Politik/Ausland

Juncker: Sonderrolle für Briten in EU

Vor der Tür parkt das "Juncker-Mobil", der Wahlkampf-Bus mit überlebensgroßem Konterfei des Kandidaten. Zu dessen Empfang stehen junge Wahlkampfhelfer, mit Fan-Materialien ausgestattet, Spalier. Umringt von ihnen betritt Juncker das Brüsseler Hauptquartier der Europäischen Volkspartei, das eine Überdosis "Juncker for President"-Poster abbekommen hat. Man merkt: Die "heiße" Phase des EU-Wahlkampfs hat begonnen.

Jean-Claude Juncker hat sich einiges vorgenommen: In den vier Wochen bis zur Europa-Wahl wird er eine Intensiv-Tour durch die EU-Mitgliedsstaaten absolvieren. In etwas mehr als der Hälfte der 28 Länder wird er selbst auftreten, in den anderen wird sein Kampagnen-Team präsent sein. Erster Höhepunkt des Wahlkampfs wird am Montag die erste TV-Debatte von fünf EU-Spitzenkandidaten (19 Uhr, Euronews, in Österreich über Kabel und Satellit) – neben Juncker zumindest Martin Schulz (Sozialdemokraten), Guy Verhofstadt (Liberale) und Ska Keller (Grüne), eventuell auch Alexis Tsipras (Linke).

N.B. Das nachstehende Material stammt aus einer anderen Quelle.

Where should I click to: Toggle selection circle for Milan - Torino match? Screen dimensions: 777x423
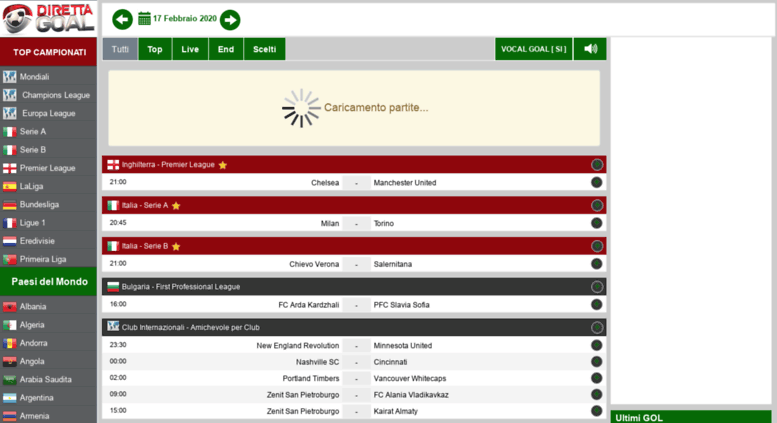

Energie-Union und Job-Programm

Womit er im Wahlkampf punkten will, skizzierte Juncker am Mittwoch in Brüssel: Sollte er vom Parlament zum nächsten Präsidenten der EU-Kommission gewählt werden, wolle er Wachstum und Jobs in den Mittelpunkt stellen: "So, dass die Jungen nicht nur Jobs haben, sondern ordentliche Jobs."

Zweiter Schwerpunkt wäre eine "Europäische Energie-Union": "Wir müssen in der Lage sein, auf andere Energiequellen umzusteigen, wenn der ökonomische oder politische Preis für Energie-Lieferungen aus dem Osten zu hoch wird", sagte Juncker. Der Energie-Mix, also auch die Frage Atomkraft ja/nein, "bleibt sicher Sache jedes Staates".

Als Kommissionschef wolle er auch das Freihandelsabkommen mit den USA abschließen; die Zölle auf transatlantischen Handel seien "anachronistisch". "Ich werde aber nicht die europäischen Standards auf dem Altar des freien Handels opfern", sagte Juncker. Vor allem bei Sicherheit, Gesundheit und Datenschutz könne er sich kein Absenken der jetzigen Standards vorstellen.

Angebot an David Cameron

Neu ist ein weiterer Schwerpunkt in Junckers Programm: Es soll einen neuen, "fairen Deal" mit Großbritannien geben, der den Briten Sonderregelungen erlaube, während die Eurozone weiter zusammenwachse. "Wir müssen das tun, wenn wir Großbritannien in der EU halten wollen", sagte Juncker. Man müsse akzeptieren, dass die Briten weder der Euro- noch der Schengen-Zone beitreten wollen und auch gemeinsame Projekte wie die Europäische Staatsanwaltschaft ablehnen. Junckers "rote Linie" sei die Verteidigung des EU-Binnenmarktes.

Dass Juncker den Briten die Hand reicht, hat auch wahltaktische Gründe: Das Versprechen eines "neuen Deals" soll offenbar Premier David Cameron umstimmen. Er gilt nicht als Fan Junckers und findet auch keinen Gefallen an der Idee, dass einer der Spitzenkandidaten Kommissionschef werden soll.

Genau daran hält Juncker aber – wie Schulz – fest: "Die alten Zeiten, in denen Kommissionspräsidenten im Hinterzimmer ausgekungelt wurden, sind vorbei. Der Spitzenkandidat der Partei mit den meisten Sitzen im Parlament wird Präsident der Kommission." Junckers Chancen stehen gut: Nachdem lange die Sozialdemokraten vorne lagen, hat die EVP derzeit einen knappen Vorsprung.